Dr Laura Sbaffi, Senior Lecturer in Health Informatics, Information School, University of Sheffield,UK highlights that health informatics has contributed massively to the democratisation of health and patient empowerment, implying that, like never before, people have the possibility of being in control of their own health from everywhere and at any time
The concept of health informatics is almost as old as I am (well in my 50s!). However, in academic terms, it is surprisingly relatively new. This very broad field has a common goal: to provide better health and wellbeing for all via the use and management of digital technologies, medical data, and information. Health informatics has contributed massively to the democratisation of health and patient empowerment, implying that, like never before, people have the possibility of being in control of their own health from everywhere and at any time. For example, telemedicine, mobile health, and remote care all involve the use of technology and telecommunications to bridge the gap between patients and healthcare providers. Wearable devices, sensors, and mobile applications can collect real-time data on vital signs, symptoms, and treatment adherence. Healthcare providers can remotely monitor patients’ progress, provide virtual consultations, and intervene when necessary. In countries like the UK and India, where there is a high mobile phone penetration rate, these solutions are a powerful tool for improving healthcare delivery and can really enable health education and promote self-care. However, this is not enough, as the most vulnerable voices are still unheard.

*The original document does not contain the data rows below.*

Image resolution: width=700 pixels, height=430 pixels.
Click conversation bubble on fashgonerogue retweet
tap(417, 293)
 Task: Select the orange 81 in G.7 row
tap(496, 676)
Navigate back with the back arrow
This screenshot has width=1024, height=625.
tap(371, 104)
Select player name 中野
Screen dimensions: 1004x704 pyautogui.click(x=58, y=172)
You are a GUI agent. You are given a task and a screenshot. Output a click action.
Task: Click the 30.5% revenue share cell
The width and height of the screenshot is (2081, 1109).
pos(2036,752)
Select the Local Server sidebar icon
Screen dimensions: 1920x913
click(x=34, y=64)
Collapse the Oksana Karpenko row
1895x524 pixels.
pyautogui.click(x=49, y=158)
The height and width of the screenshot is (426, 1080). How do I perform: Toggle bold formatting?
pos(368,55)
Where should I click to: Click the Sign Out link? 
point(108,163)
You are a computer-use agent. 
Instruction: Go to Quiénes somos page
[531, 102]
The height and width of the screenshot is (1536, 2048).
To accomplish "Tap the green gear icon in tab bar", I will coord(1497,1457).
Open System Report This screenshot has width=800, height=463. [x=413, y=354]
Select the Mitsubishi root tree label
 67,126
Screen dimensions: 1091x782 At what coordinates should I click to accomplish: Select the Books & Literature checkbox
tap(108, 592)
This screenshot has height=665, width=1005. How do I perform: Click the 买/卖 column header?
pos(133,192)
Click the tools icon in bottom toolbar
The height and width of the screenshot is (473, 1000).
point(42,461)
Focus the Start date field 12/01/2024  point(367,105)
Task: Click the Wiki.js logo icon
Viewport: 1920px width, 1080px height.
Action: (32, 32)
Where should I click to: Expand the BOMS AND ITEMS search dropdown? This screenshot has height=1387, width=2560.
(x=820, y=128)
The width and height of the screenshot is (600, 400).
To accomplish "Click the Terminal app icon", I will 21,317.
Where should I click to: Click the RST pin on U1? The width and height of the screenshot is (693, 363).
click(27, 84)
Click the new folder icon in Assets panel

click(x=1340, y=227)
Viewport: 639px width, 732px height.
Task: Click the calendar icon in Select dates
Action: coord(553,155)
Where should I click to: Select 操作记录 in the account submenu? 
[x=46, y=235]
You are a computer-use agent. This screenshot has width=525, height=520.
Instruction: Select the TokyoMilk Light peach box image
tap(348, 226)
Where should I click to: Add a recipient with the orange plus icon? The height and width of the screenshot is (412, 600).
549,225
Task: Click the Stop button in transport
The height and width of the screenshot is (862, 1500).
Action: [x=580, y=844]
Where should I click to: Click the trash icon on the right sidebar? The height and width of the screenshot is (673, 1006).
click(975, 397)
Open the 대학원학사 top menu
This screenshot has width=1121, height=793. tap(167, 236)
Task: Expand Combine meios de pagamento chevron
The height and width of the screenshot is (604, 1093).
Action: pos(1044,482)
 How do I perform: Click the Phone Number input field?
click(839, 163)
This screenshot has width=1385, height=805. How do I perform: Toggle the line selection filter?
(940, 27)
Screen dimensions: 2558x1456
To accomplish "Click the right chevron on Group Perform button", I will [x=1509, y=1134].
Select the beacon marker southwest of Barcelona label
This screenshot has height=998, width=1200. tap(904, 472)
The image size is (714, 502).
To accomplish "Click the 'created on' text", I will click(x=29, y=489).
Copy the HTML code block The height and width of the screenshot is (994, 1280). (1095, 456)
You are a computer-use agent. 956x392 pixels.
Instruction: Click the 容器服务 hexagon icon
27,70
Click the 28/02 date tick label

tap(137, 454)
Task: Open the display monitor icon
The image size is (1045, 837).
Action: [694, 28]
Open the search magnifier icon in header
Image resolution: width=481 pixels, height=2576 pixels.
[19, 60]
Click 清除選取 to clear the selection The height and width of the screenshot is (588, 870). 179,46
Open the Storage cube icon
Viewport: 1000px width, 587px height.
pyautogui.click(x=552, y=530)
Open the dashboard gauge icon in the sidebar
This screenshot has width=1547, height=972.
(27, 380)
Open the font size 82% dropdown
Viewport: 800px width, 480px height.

The goal of ‘better health for all’ is bold and worthy but also (please excuse my bluntness here) controversial. I am currently in the strange position of being a health informatics specialist as well as the Director of Equality, Diversity and Inclusion in my department. So, while a part of me needs and is willing to be an advocate for use of technologies in health, the other part is painfully conscious of its potential to widen an already profound social divide. While technological innovations can significantly promote and support whole-person healthcare, they can also reinforce and exacerbate structural inequalities among the most vulnerable and marginalised of the population. Whilst this portion of the population can be helped in pursuing good health standards and using technologies to ease their everyday life, these same technologies entail being able to use them, afford them and connect to fast broadband, all at the same time. Factors like increased cost of living, lack of infrastructures, the characteristics of this population, combined with digital poverty, imply that, more often than not, such technology-enabled solutions will not be widely available. Further, considering that potential beneficiaries of these solutions tend to have a smaller digital footprint overall, analytics, predictions and, therefore, interventions can have significant implications for the level and nature of care said beneficiaries may receive in the future.
Nevertheless, let’s assume for argument’s sake that people can indeed afford, connect to, and use technologies for health. The widespread use of services like NHS 111 and human-like chatbots powered by natural language processing shows that digitisation in healthcare can work, particularly if used as a triage tool aimed at relieving some pressure on primary care. However, when a patient from an ethnic minority or an elderly person interacts with such services, not everything goes as smoothly as it should. In projects I’ve been working on with Dr Pam McKinney looking at health information literacy among Roma, Somali and Yemeni communities in the UK and with Dr Efpraxia Zamani on older LGBT unpaid carers in the UK and other carers in Malawi it has emerged that people with limited education levels and for whom English is not the first language are often the recipients of dismissive and patronising behaviour when trying to benefit from these highly digitised services. Voices and accents are not recognised, the language used is complex and technical, symptoms are misunderstood or dismissed, support is delayed or not provided at all. The result is a growing sense of distrust in the healthcare system among these underserved communities, and the exacerbation of health inequalities.
Thankfully, I am witnessing a shift in the major health research funding bodies in the UK (e.g., UKRI, NIHR, MRC, Wellcome Trust, Nuffield Foundation) towards supporting more ‘qualitative’ and co-created projects, seeking to work with patients and promoting interventions that develop a sense of ownership by the communities involved. I have worked with rural communities in Malawi addressing the information needs of informal carers of people with HIV and found that, even severely marginalised people have a thirst for knowledge and a desire to be involved in their own care. Following their guidance, we devised a service delivering health advisory messages via the WhatsApp audio function as this was already widely used across communities for updates and news. This made me realise that the first step to having a more inclusive and effective healthcare is to work at the grass root and really listen to the barriers and facilitators that underserved communities experience and identify, with them, solutions that are affordable and sustainable and that maximise the use of resources already available on the ground. This is, to me, what is meant by ‘global health informatics’. The principles of ethical digital development must be followed when researchers collaborate with the public. Developing interoperable, sustainable, and locally led initiatives is a critical component of partnerships that involve health information and communication technologies. After all, great advances usually begin with small steps!